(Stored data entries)
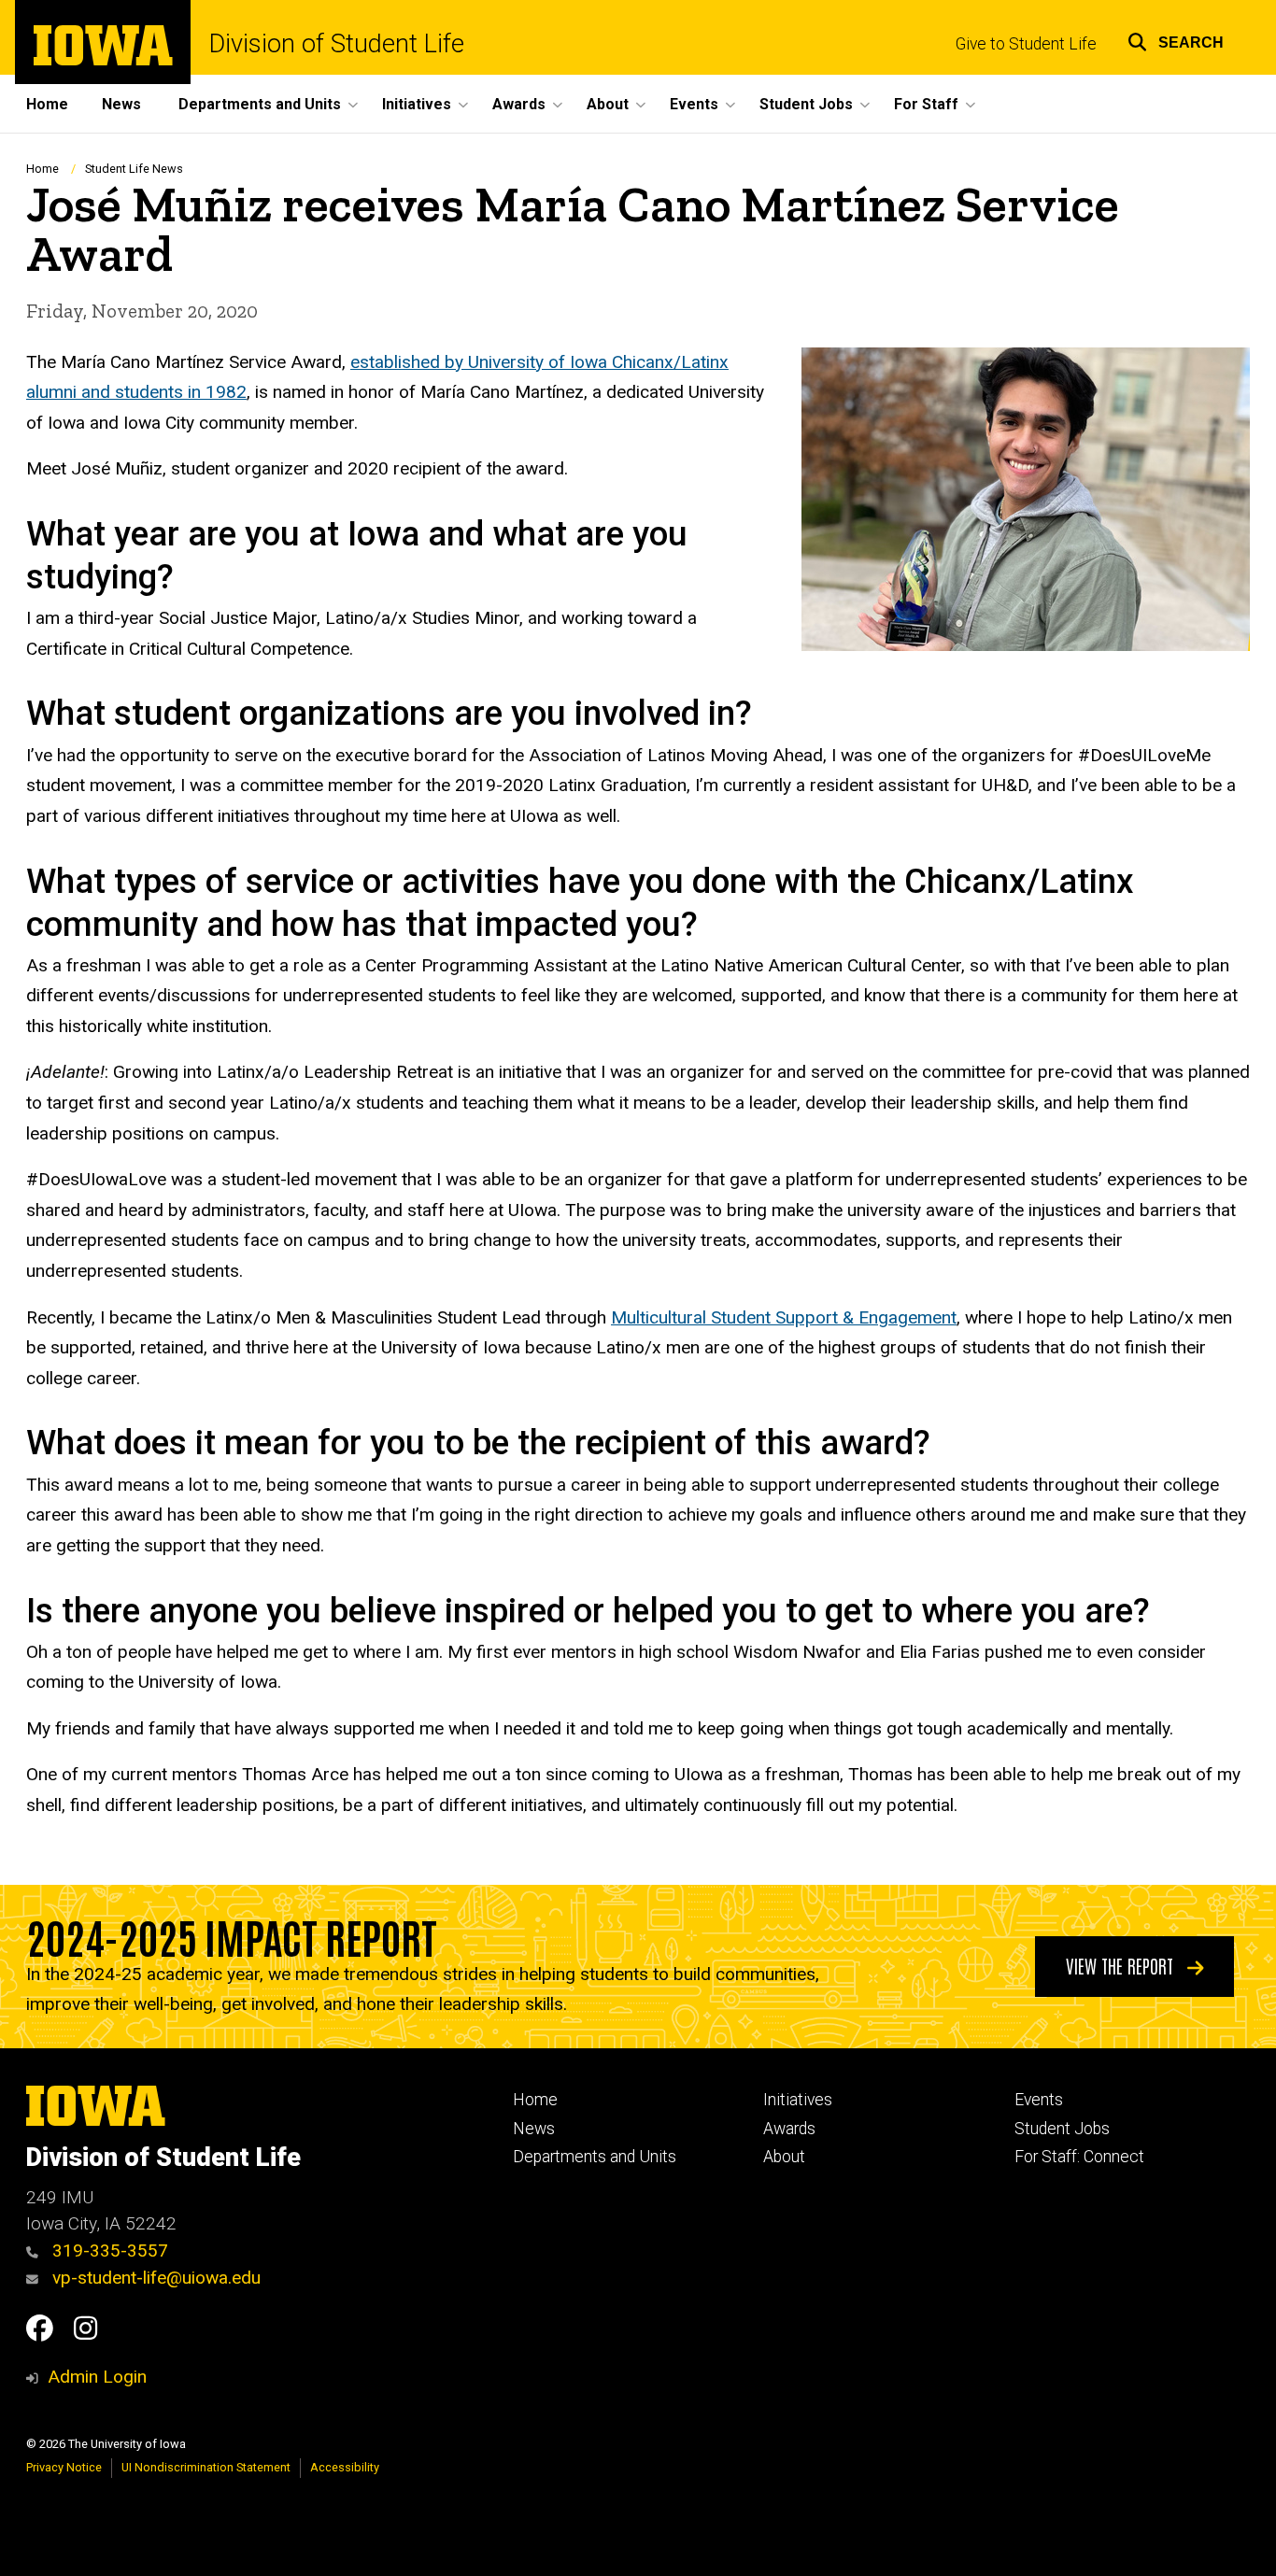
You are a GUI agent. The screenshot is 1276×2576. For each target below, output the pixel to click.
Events (1038, 2099)
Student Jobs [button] (806, 104)
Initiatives (797, 2099)
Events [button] (694, 104)
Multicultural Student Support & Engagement (784, 1317)
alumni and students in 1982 (136, 392)
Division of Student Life (336, 44)
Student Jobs (1062, 2128)
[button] (1175, 39)
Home (47, 104)
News (121, 104)
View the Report (1122, 1965)
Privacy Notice (64, 2467)
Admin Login (97, 2376)
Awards (789, 2128)
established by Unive (430, 362)
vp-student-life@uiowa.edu (154, 2277)
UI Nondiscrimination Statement (206, 2467)
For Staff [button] (926, 104)
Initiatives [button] (416, 104)
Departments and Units (594, 2156)
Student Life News (134, 169)
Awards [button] (519, 104)
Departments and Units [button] (259, 104)
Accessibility (344, 2467)
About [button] (608, 104)
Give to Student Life (1026, 44)
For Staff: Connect (1079, 2156)
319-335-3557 (108, 2250)
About (784, 2156)
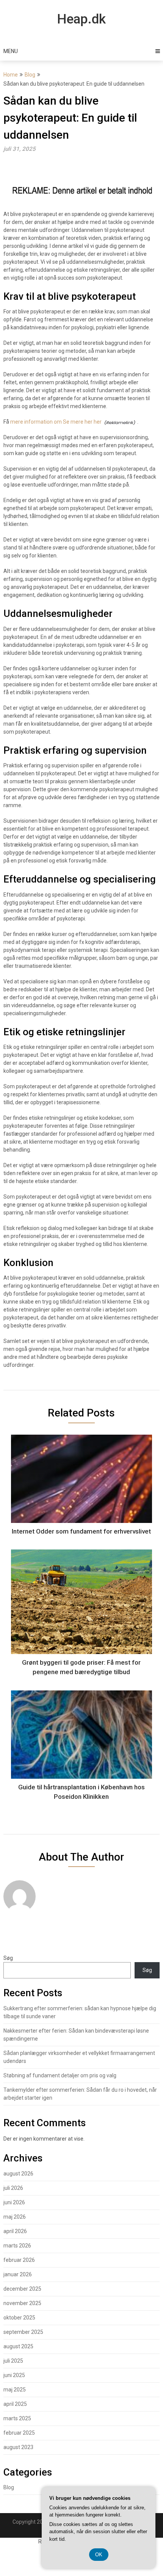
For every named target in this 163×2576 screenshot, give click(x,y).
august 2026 (18, 2174)
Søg (8, 1958)
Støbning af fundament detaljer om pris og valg (59, 2075)
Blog (30, 75)
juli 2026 (13, 2188)
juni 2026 (14, 2202)
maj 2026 (14, 2217)
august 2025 (18, 2346)
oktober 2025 (19, 2318)
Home (10, 75)
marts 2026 (17, 2246)
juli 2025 (13, 2361)
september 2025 (23, 2332)
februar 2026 (19, 2260)
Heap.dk (81, 19)
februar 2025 (19, 2433)
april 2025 (15, 2404)
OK (98, 2554)
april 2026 (15, 2231)
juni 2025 (14, 2375)
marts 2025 (17, 2418)
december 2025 (22, 2289)
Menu (10, 51)
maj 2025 (14, 2390)
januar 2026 (17, 2274)
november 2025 (22, 2303)
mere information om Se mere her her (56, 422)
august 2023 (18, 2447)
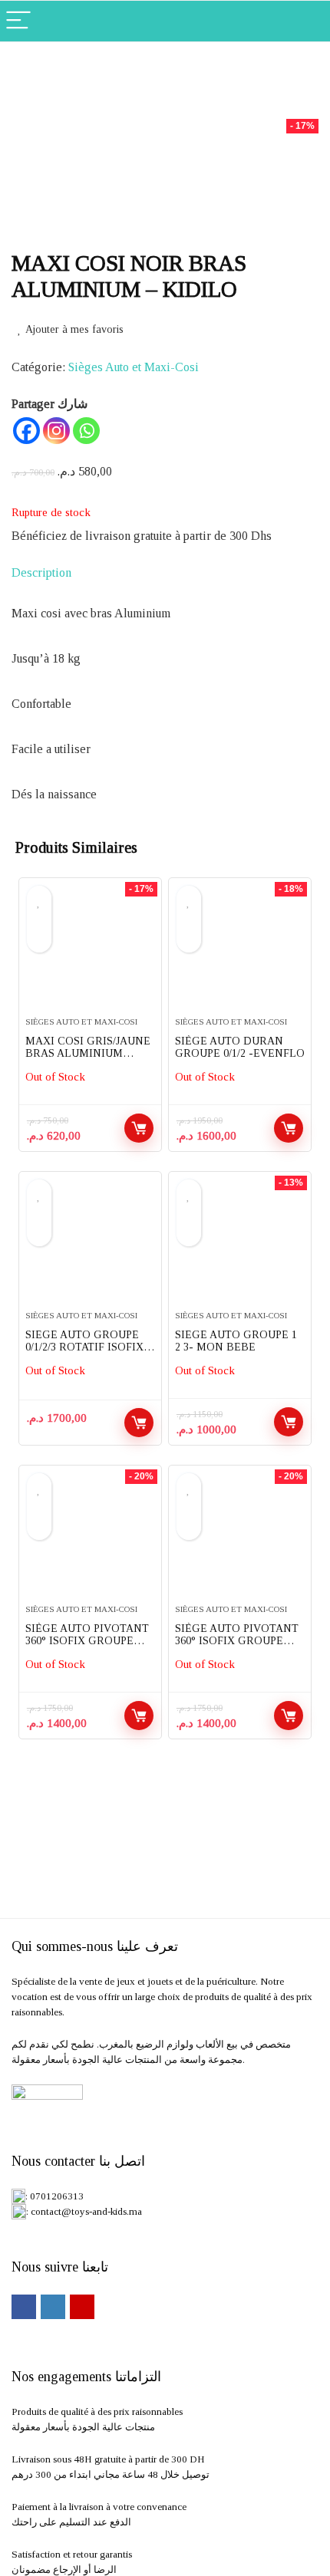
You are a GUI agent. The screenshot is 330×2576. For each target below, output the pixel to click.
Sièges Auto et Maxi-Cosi (133, 366)
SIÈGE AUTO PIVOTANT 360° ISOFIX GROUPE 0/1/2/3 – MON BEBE (87, 1641)
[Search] (306, 21)
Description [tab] (41, 572)
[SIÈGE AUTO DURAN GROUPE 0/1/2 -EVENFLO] (240, 953)
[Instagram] (56, 430)
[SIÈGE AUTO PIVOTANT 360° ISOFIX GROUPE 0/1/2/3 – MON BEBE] (90, 1541)
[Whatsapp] (86, 430)
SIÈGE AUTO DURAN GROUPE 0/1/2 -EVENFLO (240, 1047)
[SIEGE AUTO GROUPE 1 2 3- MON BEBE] (240, 1247)
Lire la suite (138, 1128)
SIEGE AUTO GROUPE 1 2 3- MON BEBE (236, 1341)
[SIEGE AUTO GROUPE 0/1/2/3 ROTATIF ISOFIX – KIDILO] (90, 1247)
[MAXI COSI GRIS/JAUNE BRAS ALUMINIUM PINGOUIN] (90, 953)
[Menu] (18, 21)
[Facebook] (26, 430)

(Exercise goal) Output the records exactly, pictures excluded.

(The completed task)
You are a GUI agent. The screenshot is 1276×2576. For each target below, output the pixel to click.
Events (1038, 2099)
Student Jobs [button] (806, 104)
Initiatives (797, 2099)
Events [button] (694, 104)
Multicultural Student Support & Engagement (784, 1317)
alumni and students in 1982 (136, 392)
Division of Student Life (336, 44)
Student Jobs (1062, 2128)
[button] (1175, 39)
Home (47, 104)
News (121, 104)
View the Report (1122, 1965)
Privacy Notice (64, 2467)
Admin Login (97, 2376)
Awards (789, 2128)
established by Unive (430, 362)
vp-student-life@uiowa.edu (154, 2277)
UI Nondiscrimination Statement (206, 2467)
For Staff [button] (926, 104)
Initiatives [button] (416, 104)
Departments and Units (594, 2156)
Student Life News (134, 169)
Awards [button] (519, 104)
Departments and Units [button] (259, 104)
Accessibility (344, 2467)
About [button] (608, 104)
Give to Student Life (1026, 44)
For Staff: Connect (1079, 2156)
319-335-3557 (108, 2250)
About (784, 2156)
For every named target in this 163×2576 screenshot, give click(x,y).
august 2026 (18, 2174)
Søg (8, 1958)
Støbning af fundament detaljer om pris og valg (59, 2075)
Blog (30, 75)
juli 2026 (13, 2188)
juni 2026 (14, 2202)
maj 2026 (14, 2217)
august 2025 (18, 2346)
oktober 2025 (19, 2318)
Home (10, 75)
marts 2026 (17, 2246)
juli 2025 (13, 2361)
september 2025 (23, 2332)
februar 2026 (19, 2260)
Heap.dk (81, 19)
februar 2025 (19, 2433)
april 2025 (15, 2404)
OK (98, 2554)
april 2026 (15, 2231)
juni 2025 (14, 2375)
marts 2025 (17, 2418)
december 2025 (22, 2289)
Menu (10, 51)
maj 2025 (14, 2390)
januar 2026 (17, 2274)
november 2025 (22, 2303)
mere information om Se mere her her (56, 422)
august 2023 (18, 2447)
You are a GUI agent. The screenshot is 330×2576. For each target below, output the pixel to click.
Sièges Auto et Maxi-Cosi (133, 366)
SIÈGE AUTO PIVOTANT 360° ISOFIX GROUPE 0/1/2/3 – MON BEBE (87, 1641)
[Search] (306, 21)
Description [tab] (41, 572)
[SIÈGE AUTO DURAN GROUPE 0/1/2 -EVENFLO] (240, 953)
[Instagram] (56, 430)
[SIÈGE AUTO PIVOTANT 360° ISOFIX GROUPE 0/1/2/3 – MON BEBE] (90, 1541)
[Whatsapp] (86, 430)
SIÈGE AUTO DURAN GROUPE 0/1/2 -EVENFLO (240, 1047)
[SIEGE AUTO GROUPE 1 2 3- MON BEBE] (240, 1247)
Lire la suite (138, 1128)
SIEGE AUTO GROUPE 1 2 3- MON BEBE (236, 1341)
[SIEGE AUTO GROUPE 0/1/2/3 ROTATIF ISOFIX – KIDILO] (90, 1247)
[MAXI COSI GRIS/JAUNE BRAS ALUMINIUM PINGOUIN] (90, 953)
[Menu] (18, 21)
[Facebook] (26, 430)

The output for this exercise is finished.